Decide on Database Schema Migration Strategy
Problem and Context
We must decided how and when to run database migrations. The strategy will depend on several factors, including whether or not any automated tools are already in place to handle these migrations and the platform (e.g. ECS or EKS).
Considerations
-
During rolling application deployments, there will be a period when 2 versions of your application are live.
-
Migrations that happen before the rolling update, mean that the previous version of the application will be forced to use the new schema
-
Migrations that happen after the rolling update, mean that the next version of the application will be forced to use the previous version of the schema
-
Adjacent releases of the application must be backward compatible with schemas.
-
Never delete columns (or rows), only add columns
Questions
-
Should migrations happen before or after the application rollout?
-
What should happen during application rollbacks?
-
Does the schema get rolled back or stay ahead?
-
What software are you using to handle migrations?
-
What happens if pods or nodes are scaling during a database migration? (e.g. old versions of pods can come up)
Options
Option 1: Implement migrations as part of entry point initialization of docker container
-
If you have 25 containers running, each one will attempt to obtain a lock (if you’re lucky) and perform the migration. Many customers don’t like that each container attempts this and prefer it to happen before or after rollout.
-
At any given point, different versions of the app will be using different versions of the schema (e.g. rolling updates)
-
Long migrations will cause health checks to fail and the pods will get restarted aborting the migrations. Extending the timeouts for health checks means slowing down recovery for legitimate failures.

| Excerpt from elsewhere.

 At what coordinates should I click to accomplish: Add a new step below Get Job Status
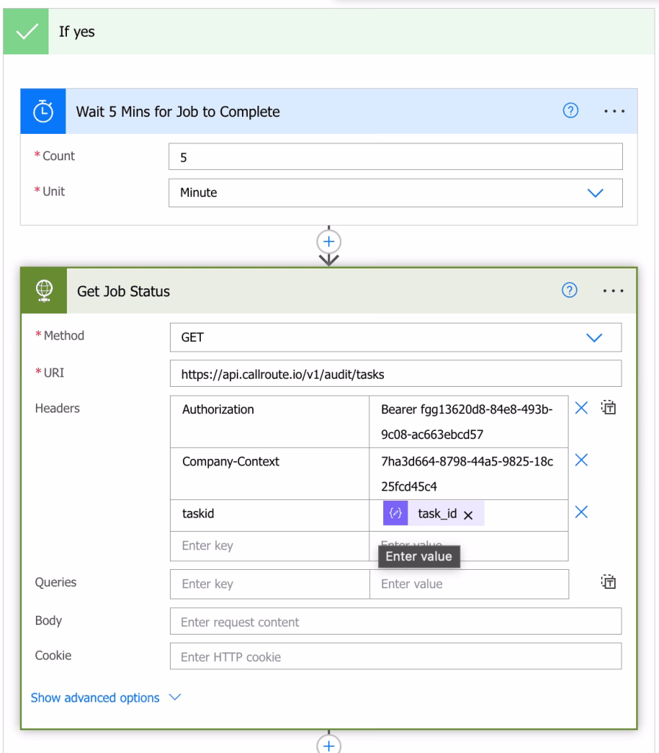[x=330, y=744]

Option 2: Implement migrations as part of the CD workflow
-
This is nice because we can control when it happens in the release process
-
It’s complicated when doing asynchronous deployments with ArgoCD or spacelift. Since deployments are happening outside of the GitHub action workflow, we don’t know when steps are completed.
Option 3: Implement Manually triggered Workflows (E.g. via GitHub Action workflow dispatches)
- You have full control over when it runs, but it’s not automated in relation to your workflows. The actual execution is automated.
Option 4: Implement Kubernetes Job or ECS Task
-
Easy to implement
-
Works well, when it works. When it fails, it’s hard to regulate what happens with the services.
-
Kubernetes will keep re-attempting the migration if the job exit’s non-zero. If we squash the exit code, then we don’t realize it’s failing, unless there’s other monitoring in place.